Exercise requirements —
The task requires restating, word for word, the lines of the entries below from the one containing "Open Dark Romance: The Monster Within title" through the final one, both included.

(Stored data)

____

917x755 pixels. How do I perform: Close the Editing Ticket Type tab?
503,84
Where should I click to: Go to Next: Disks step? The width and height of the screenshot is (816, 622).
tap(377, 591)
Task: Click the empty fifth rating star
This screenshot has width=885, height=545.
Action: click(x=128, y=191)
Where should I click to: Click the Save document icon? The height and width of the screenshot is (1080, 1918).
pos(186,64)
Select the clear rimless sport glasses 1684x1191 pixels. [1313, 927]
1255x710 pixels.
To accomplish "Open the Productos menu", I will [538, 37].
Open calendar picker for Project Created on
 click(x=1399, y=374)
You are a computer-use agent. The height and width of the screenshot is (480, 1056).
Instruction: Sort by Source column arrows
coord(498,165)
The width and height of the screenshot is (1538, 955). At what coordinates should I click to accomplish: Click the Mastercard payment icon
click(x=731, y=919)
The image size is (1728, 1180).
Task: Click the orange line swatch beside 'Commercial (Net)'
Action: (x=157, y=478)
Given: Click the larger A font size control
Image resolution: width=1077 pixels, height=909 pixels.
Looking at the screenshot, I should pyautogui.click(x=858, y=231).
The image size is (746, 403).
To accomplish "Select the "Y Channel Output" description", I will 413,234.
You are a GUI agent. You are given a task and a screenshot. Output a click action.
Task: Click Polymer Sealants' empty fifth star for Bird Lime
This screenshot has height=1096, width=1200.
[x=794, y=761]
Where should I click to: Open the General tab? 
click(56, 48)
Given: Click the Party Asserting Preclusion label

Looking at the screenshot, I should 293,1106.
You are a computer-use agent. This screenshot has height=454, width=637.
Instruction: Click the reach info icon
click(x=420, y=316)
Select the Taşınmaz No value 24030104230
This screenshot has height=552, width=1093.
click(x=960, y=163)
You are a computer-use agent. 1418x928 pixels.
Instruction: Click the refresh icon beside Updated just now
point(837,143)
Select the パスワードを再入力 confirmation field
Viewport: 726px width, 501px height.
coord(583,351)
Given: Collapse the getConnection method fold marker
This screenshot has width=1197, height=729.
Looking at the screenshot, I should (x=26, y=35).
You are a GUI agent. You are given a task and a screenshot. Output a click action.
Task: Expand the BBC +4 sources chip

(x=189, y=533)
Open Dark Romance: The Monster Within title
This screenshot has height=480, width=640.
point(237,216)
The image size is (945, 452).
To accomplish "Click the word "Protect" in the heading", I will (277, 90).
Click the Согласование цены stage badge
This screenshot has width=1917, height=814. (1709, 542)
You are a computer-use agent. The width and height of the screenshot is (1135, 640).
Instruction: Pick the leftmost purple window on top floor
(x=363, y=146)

____

Exercise result —
Open Dark Romance: The Monster Within title
This screenshot has height=480, width=640.
point(237,216)
The image size is (945, 452).
To accomplish "Click the word "Protect" in the heading", I will (277, 90).
Click the Согласование цены stage badge
This screenshot has width=1917, height=814. (1709, 542)
You are a computer-use agent. The width and height of the screenshot is (1135, 640).
Instruction: Pick the leftmost purple window on top floor
(x=363, y=146)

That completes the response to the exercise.